Bilateral foreign relations were established between the Republic of Abkhazia and Nauru on 15 December 2009, in the aftermath of the 2008 Russo-Georgian War, which saw Abkhazia gain partial international recognition. On 21 July 2026, Nauru terminated diplomatic relations with Abkhazia "with immediate effect" before formally withdrawing its recognition of Abkhazia as an independent state on 30 July 2026.

==Recognition and diplomatic relations==

Nauru became the fourth United Nations member to recognise and establish diplomatic relations with Abkhazia as an independent state on 15 December 2009. On 15 December 2009 a recognition agreement between the Minister of Foreign Affairs of Abkhazia, Sergei Shamba, and the Minister of Trade and Foreign Affairs of Nauru, Kieren Keke was signed.

Former President Sprent Dabwido claimed Nauru's recognition of Abkhazia was because the people "really need independence". On the other hand, observer Dr. Malakai Koloamatangi said that he believed Nauru recognised Abkhazia in order to gain financial support from Russia.

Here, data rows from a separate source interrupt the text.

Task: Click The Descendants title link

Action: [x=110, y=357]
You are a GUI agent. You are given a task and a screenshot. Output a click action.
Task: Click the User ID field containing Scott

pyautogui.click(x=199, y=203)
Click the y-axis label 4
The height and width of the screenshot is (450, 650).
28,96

===End of relations and recognition===
On 21 July 2026, Nauru officially revoked diplomatic relations with both Abkhazia and South Ossetia "with immediate effect". On 30 July 2026, Nauru formally withdrew its recognition of Abkhazia and South Ossetia as independent states. Georgia welcomed the move, while the authorities in Abkhazia said they regretted what they described as a "forced decision".

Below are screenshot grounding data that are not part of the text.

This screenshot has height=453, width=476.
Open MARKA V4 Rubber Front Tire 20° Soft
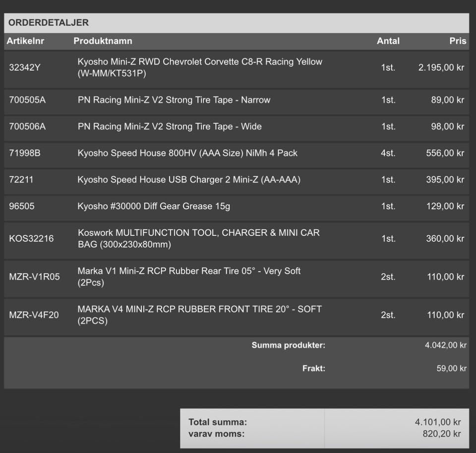[x=199, y=315]
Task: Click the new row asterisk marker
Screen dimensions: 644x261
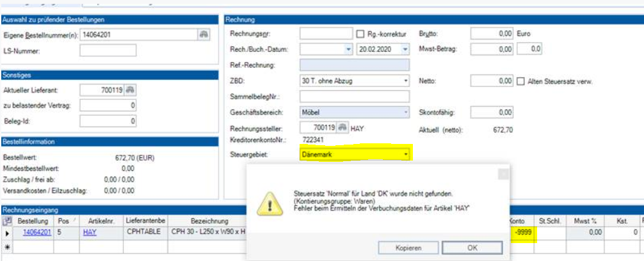Action: [x=7, y=246]
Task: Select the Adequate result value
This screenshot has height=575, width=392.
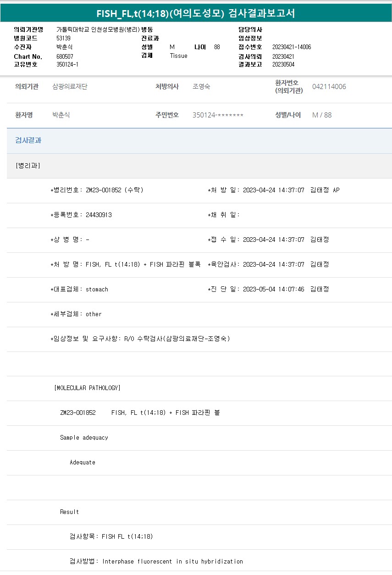Action: [x=83, y=462]
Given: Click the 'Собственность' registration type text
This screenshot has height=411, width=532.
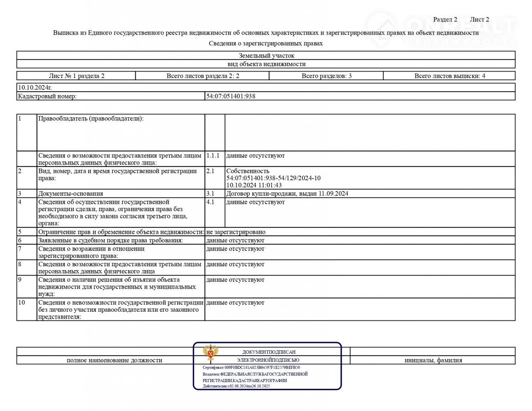Looking at the screenshot, I should (248, 171).
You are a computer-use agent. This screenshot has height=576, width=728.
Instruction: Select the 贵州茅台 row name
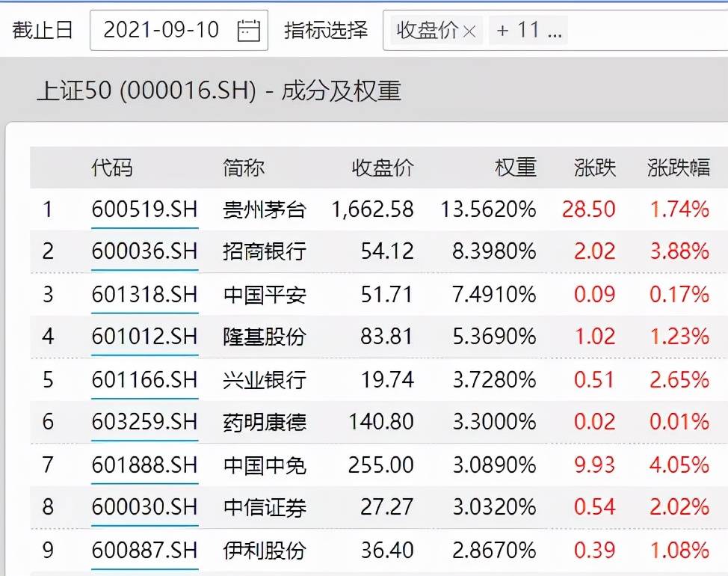pos(264,209)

==Meetings between officials==

Representatives of Nauru were present as observers for the presidential elections in Abkhazia on 26 August 2011.

On 18 September 2012, Abkhazia's Ambassador to Russia Igor Akhba met with Nauru's President Sprent Dabwido when the latter visited Moscow and discussed future cooperation. On 7 November 2013, Akhba met in Moscow with Dabwido's successor Baron Waqa and discussed agreements to be signed between Abkhazia and Nauru.

On 22 August 2014, Nauru's Speaker of Parliament Ludwig Scotty was awarded the order Akhdz-Apsha second degree by Acting President Valeri Bganba.

Between 18 and 20 April 2015, a delegation from Nauru visited Abkhazia headed by Vice President David Adeang. It discussed the signing of three agreements on cooperation and the appointment of an honorary consul of Nauru in Abkhazia.

On 27-29 September 2015, Ludwig Scotty, the Speaker of Parliament of Nauru paid a visit to Abkhazia on the 23rd anniversary of Victory Day of Abkhazian War 1992–1993 in Sukhumi, Abkhazia.

On 29 September 2016, during a visit to Abkhazia of a delegation led by Nauru's Speaker of Parliament Cyril Buraman, the two countries signed a Treaty of Friendship and Cooperation.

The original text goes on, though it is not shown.